他蹙了蹙眉头, 伸手在眉心揉了两下。然而,酒气与醉意并没有掩盖他锋利的气息,他随即便垂下眸子, 看到了床前的她。
与他眸光相触,她轻声问:“好些了吗?胃里难受吗?”
面前是她倾城的面容,圆圆的眼睛里全是关切,可她的声音却十分渺远,仿佛是在另外一个时空与他交谈。他只当是梦境,随意扯了扯嘴角:“姝儿……”
“我在。”
这回他听得清楚了。这样甜暖,还能是谁的声音?
未等他再开口, 湿湿凉凉的触感便贴在了额头上。
只是奇怪,所触的地方虽是清凉,却好似在他心里燃了火。他右手抓住她的手腕儿, 往旁边一拉,左手顺势在她腰间一揽,便将她整个人裹在了怀里。
“你在这里做什么, 嗯?”
低哑的声音传入耳畔,纵使没喝酒,严姝都感到微醺了。她答道:“给你擦脸, 擦完睡觉。”
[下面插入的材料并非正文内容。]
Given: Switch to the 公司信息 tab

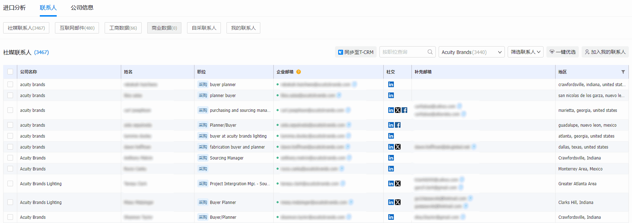Looking at the screenshot, I should 82,8.
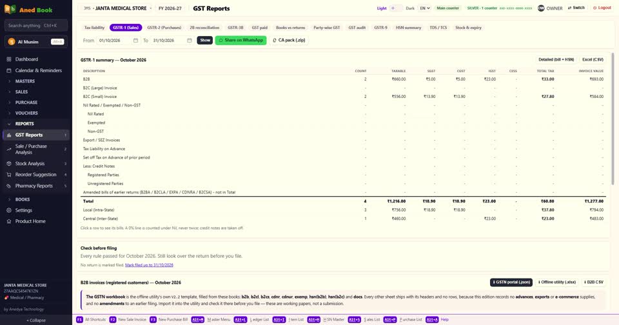Click Share on WhatsApp button
619x325 pixels.
tap(241, 40)
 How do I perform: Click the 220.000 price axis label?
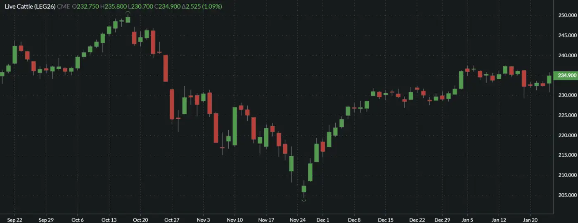[x=567, y=135]
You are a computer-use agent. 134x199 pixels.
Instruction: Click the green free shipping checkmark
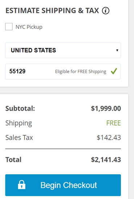(114, 71)
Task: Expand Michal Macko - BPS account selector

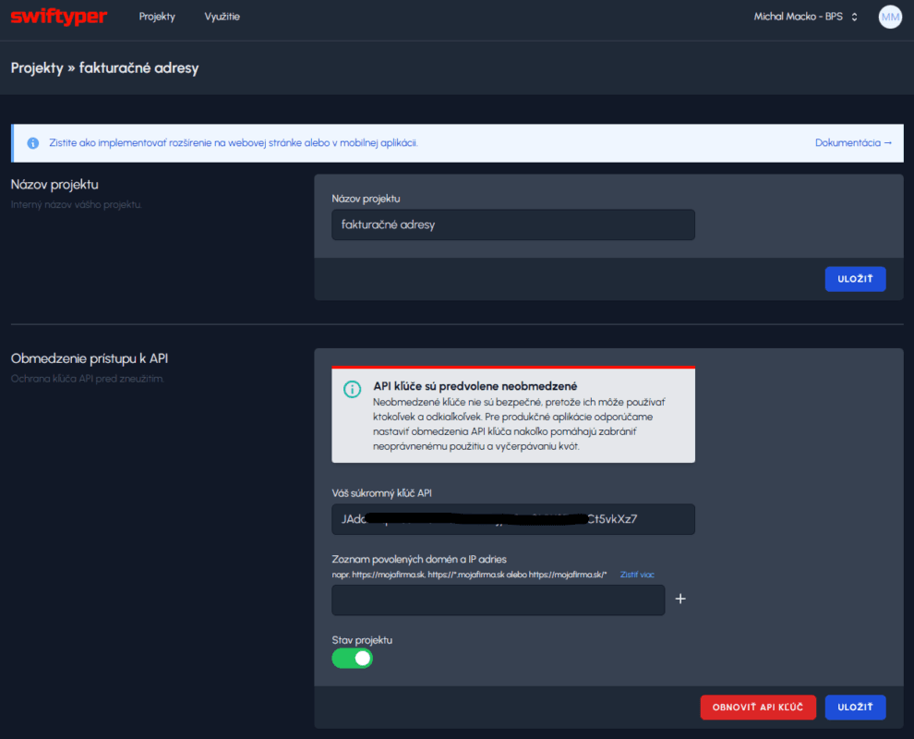Action: (799, 17)
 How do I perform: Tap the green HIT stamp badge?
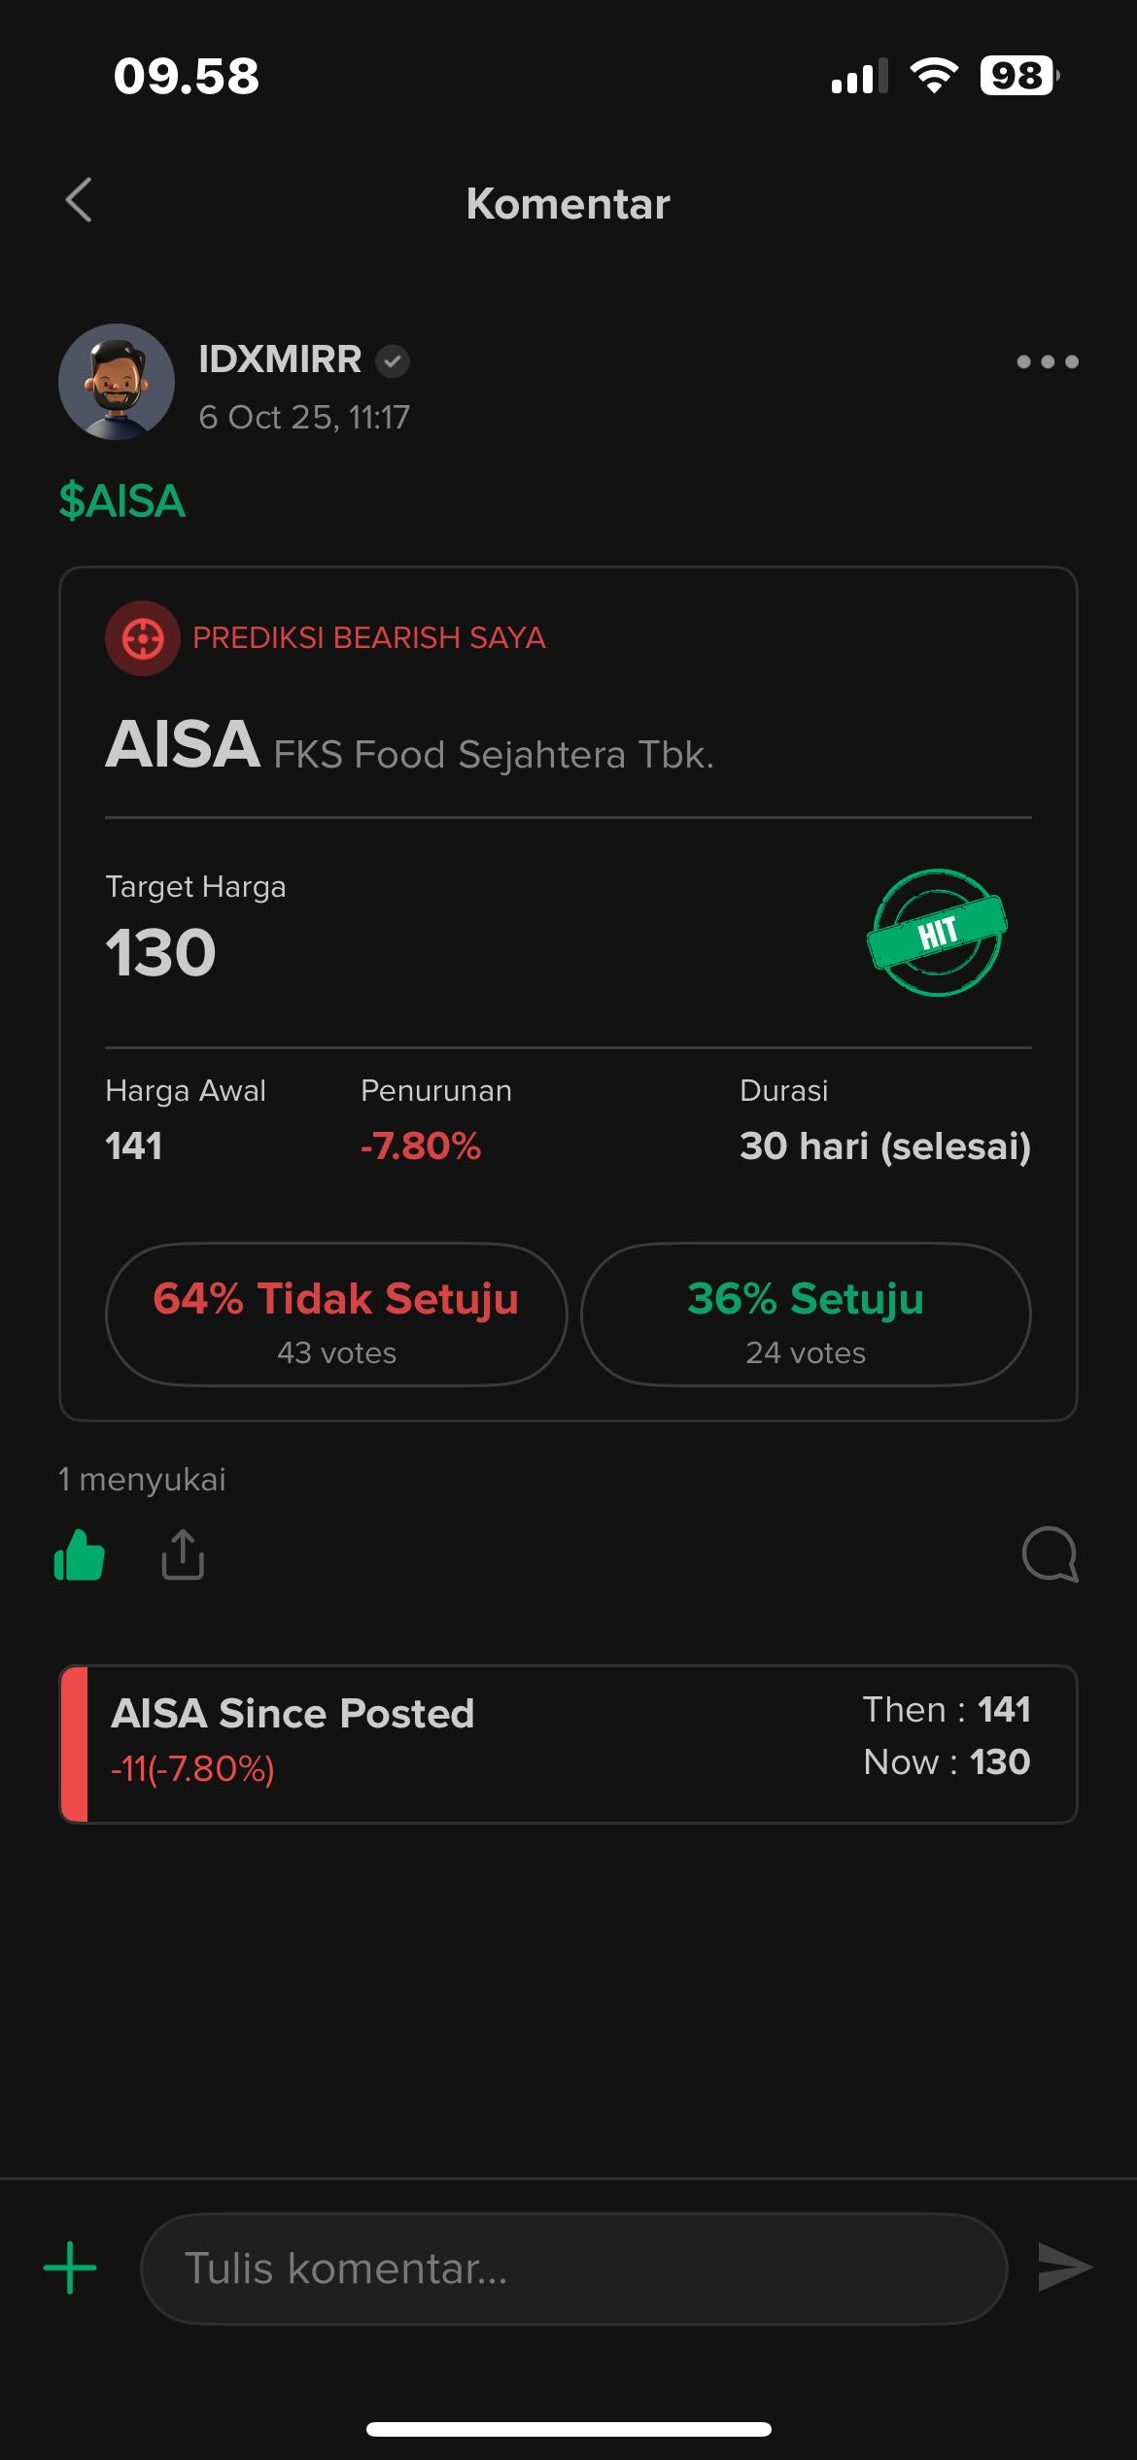pyautogui.click(x=937, y=933)
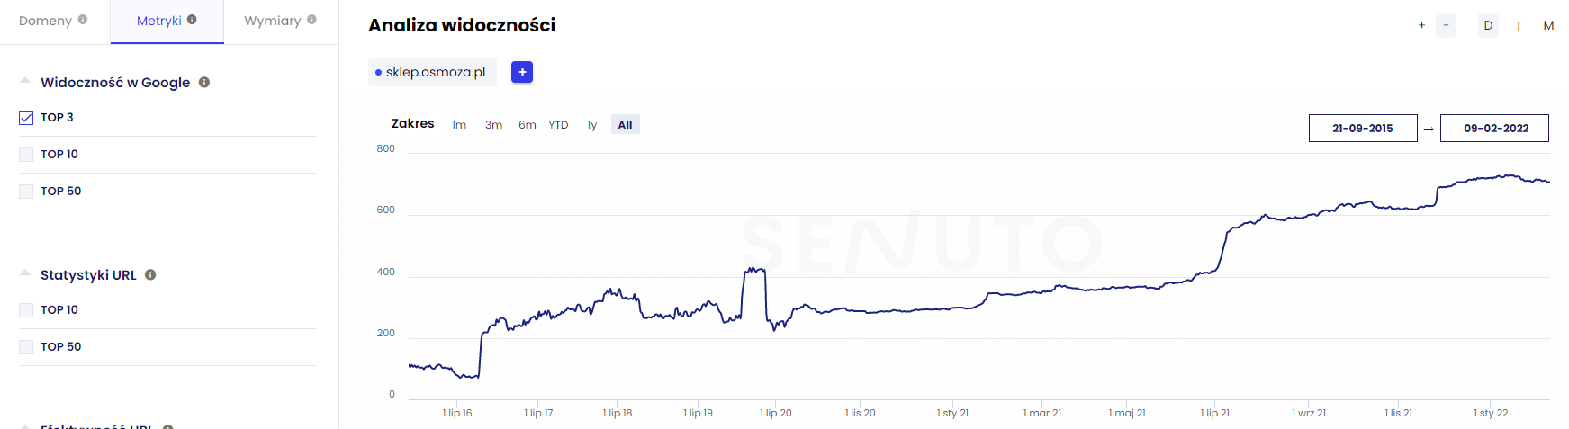Open the start date 21-09-2015 picker
1569x429 pixels.
pos(1362,129)
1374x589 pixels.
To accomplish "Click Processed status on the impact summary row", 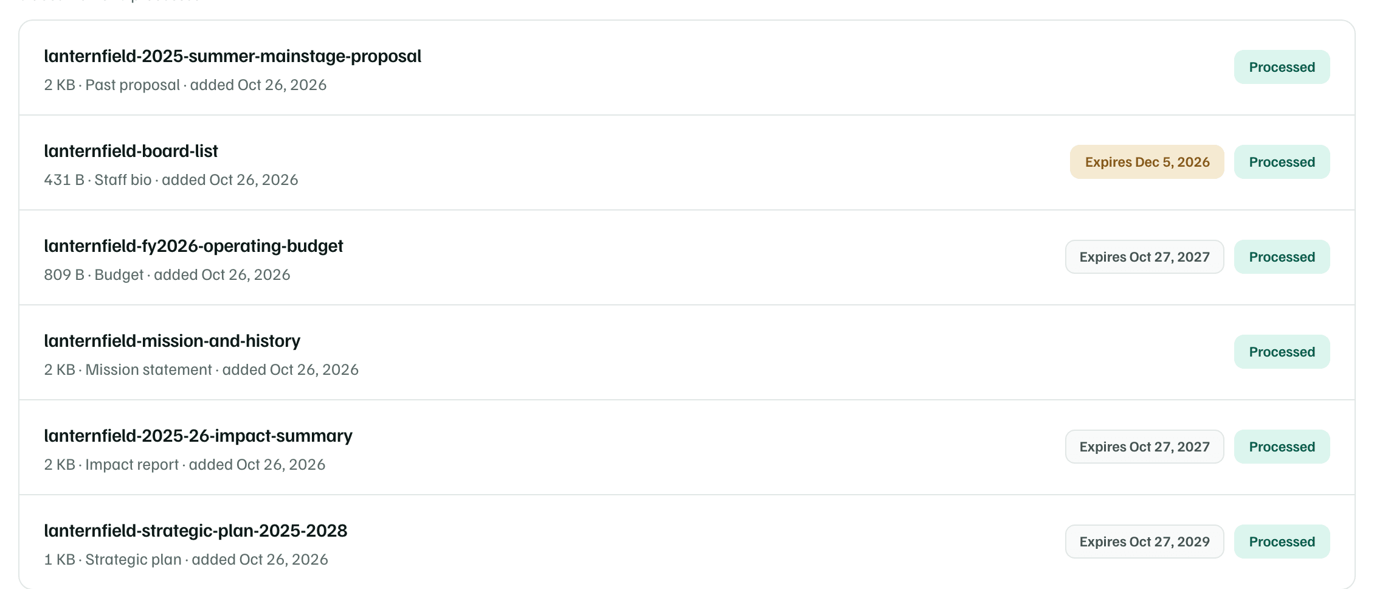I will (1282, 447).
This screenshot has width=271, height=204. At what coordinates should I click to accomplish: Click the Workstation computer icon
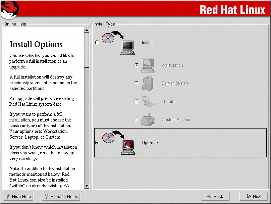[x=148, y=65]
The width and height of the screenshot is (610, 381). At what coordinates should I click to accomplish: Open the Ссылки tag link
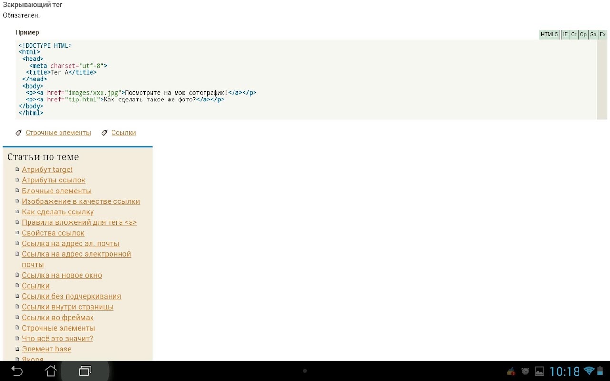coord(123,133)
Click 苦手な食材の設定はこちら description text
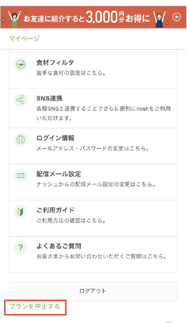This screenshot has width=187, height=323. click(x=71, y=73)
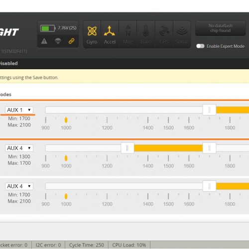Click the left handle of the 1300-1700 range
Image resolution: width=249 pixels, height=249 pixels.
[127, 148]
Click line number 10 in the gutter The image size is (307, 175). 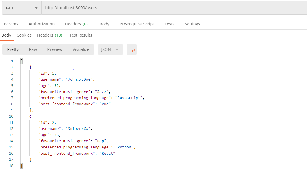pyautogui.click(x=11, y=116)
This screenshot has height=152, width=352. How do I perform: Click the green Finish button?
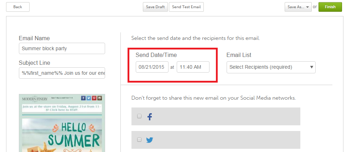[x=330, y=7]
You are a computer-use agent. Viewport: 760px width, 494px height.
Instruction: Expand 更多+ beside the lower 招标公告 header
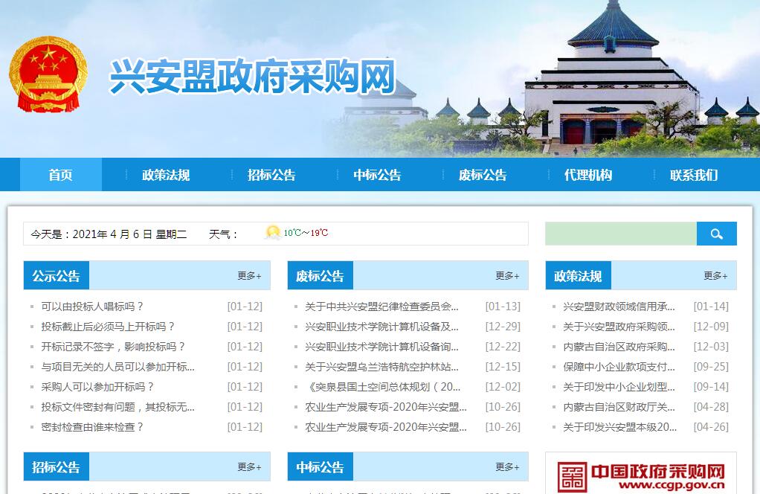(x=249, y=467)
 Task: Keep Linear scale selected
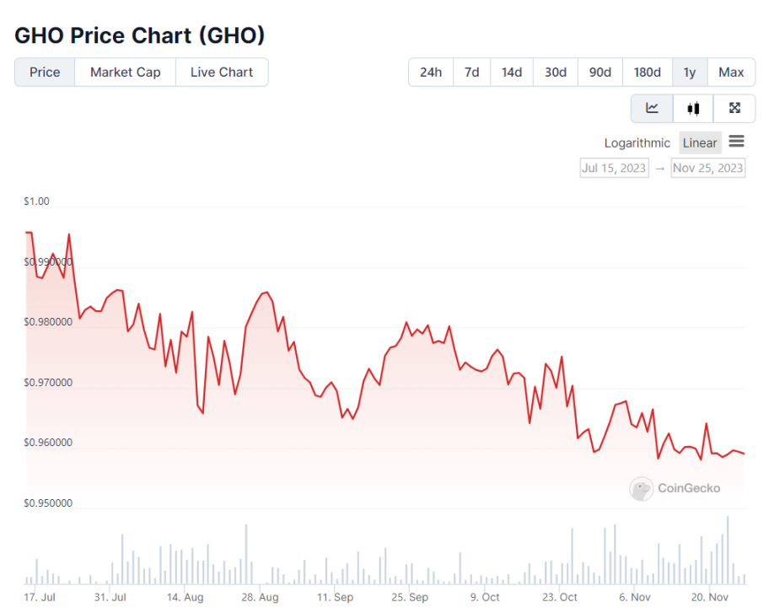pos(701,142)
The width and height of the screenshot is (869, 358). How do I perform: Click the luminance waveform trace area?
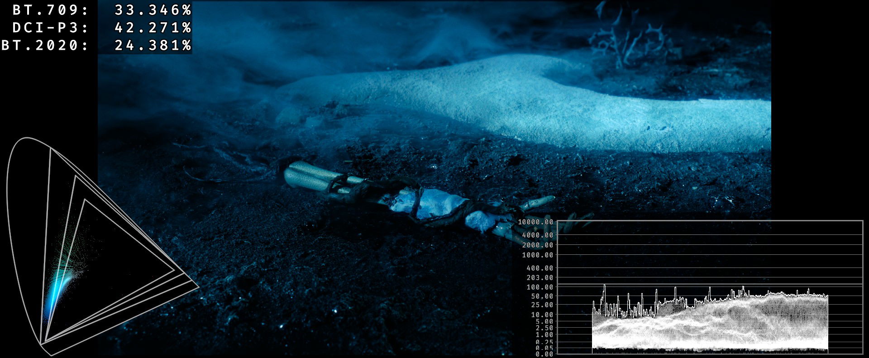point(710,321)
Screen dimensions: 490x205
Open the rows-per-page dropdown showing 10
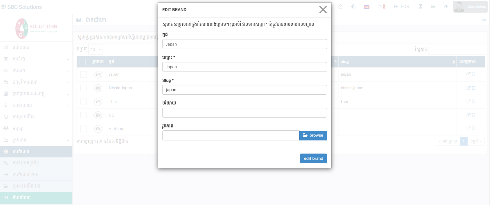coord(95,49)
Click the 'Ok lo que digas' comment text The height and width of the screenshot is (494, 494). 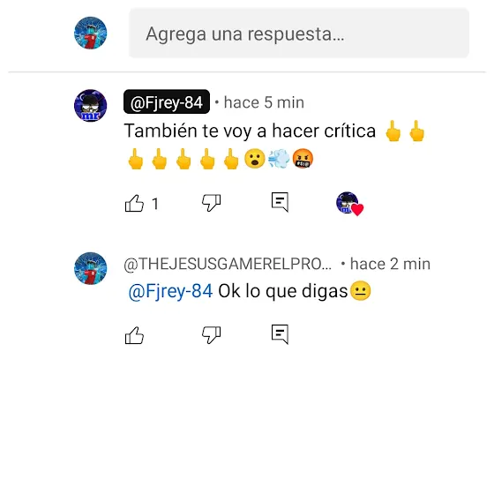tap(283, 291)
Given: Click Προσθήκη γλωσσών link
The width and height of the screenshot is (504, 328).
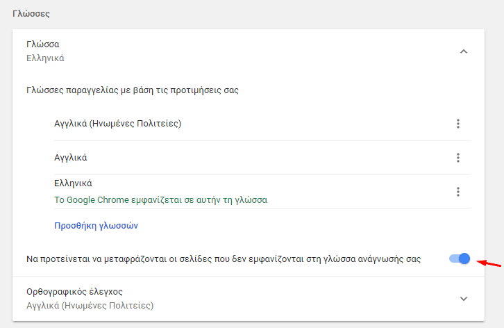Looking at the screenshot, I should coord(96,226).
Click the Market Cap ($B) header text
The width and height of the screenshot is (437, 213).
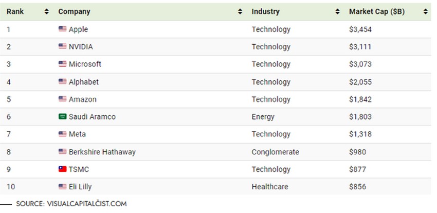[376, 11]
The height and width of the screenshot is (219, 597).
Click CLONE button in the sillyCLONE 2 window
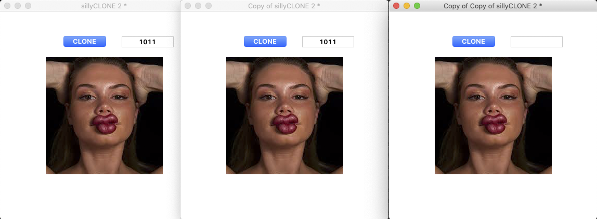click(84, 42)
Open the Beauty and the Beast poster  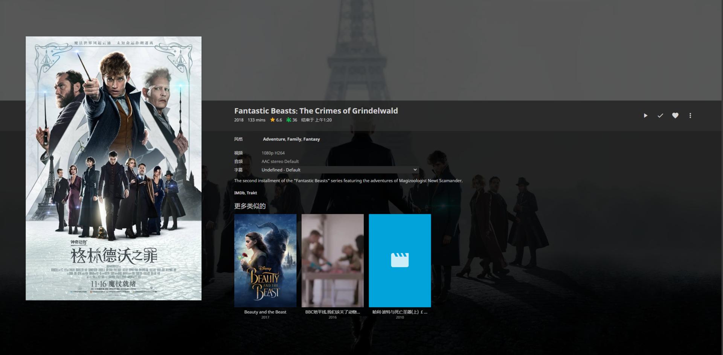pos(265,261)
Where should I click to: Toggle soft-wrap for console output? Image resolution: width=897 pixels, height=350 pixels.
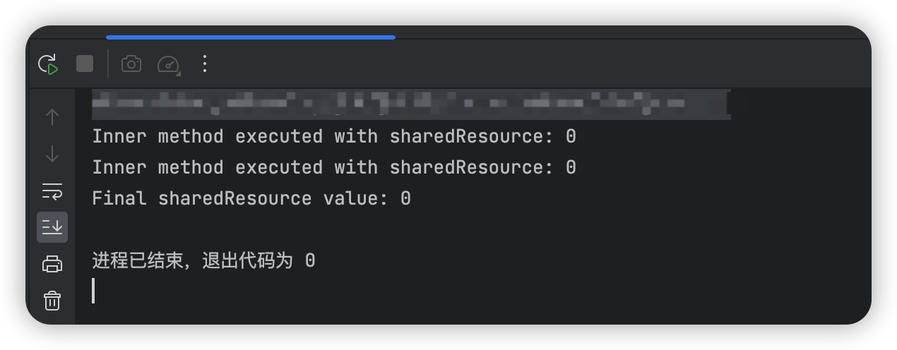(x=52, y=191)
他低头看着怀里的她, 柳眉杏目、朱唇微张, 眼神若即若离地看着他,一时间,专属于男人的那种征服感窜上脑际,顿时冲散了他所有理智。
他手上再一使力,便将她完全带离地面,让她全部重量跌在自己身上,紧接着,一双唇便吻了上去。
她不想要一个醉得毫无意识的他,于是伸手覆在自己唇边去挡。他的唇落下来,正覆在她的指节。
不同于双唇的触感让他顿住动作,睁开眼睛去看。
她以右手捂着嘴巴,显然不肯就犯。可她满眸娇羞、媚眼如丝,让他更把持不住。他于是就含住她的指节,舌尖在上面轻轻掠过,竟投入地吻起她的手来。
激烈的舔吻中,他哑着嗓子问她:“躲什么?”
“你醉了。”她撤掉右手,张嘴就在他下唇狠狠咬了一口:“等你清醒,再来亲我。”
第二天一早,严野起床的时候,嘴里仍有些酒气。
他洗漱完毕,揉着眉心来到餐厅,见严姝正在桌子旁边,一边吃面包一边看报纸。而他自己的位置摆着一杯醒酒药,和一盘跟她一样的早餐。
“起来了?”严姝连眼皮都没抬起来,只喝着牛奶轻声问了这样一句。
“嗯。”他看了看她,不动声色地问:“昨晚是……”
严姝喝了口牛奶,把嘴边一抹毛茸茸的白色印子舔掉:“昨晚是杨松抬你回来,给你换的衣服。你放心,我懂得避讳的。”
严野哑然:昨晚他虽是烂醉,却仍有记忆。在车上的一路,他分明一直枕在一个柔软的怀抱里,满鼻腔都是她身上淡淡暖暖的香气。他一到了家,杨松那小子更是不见人影。
替他擦脸、换衣服的那双柔嫩的小手,又怎么可能是个糙汉子的?
分明是她处处照顾,又闹着别扭不肯说。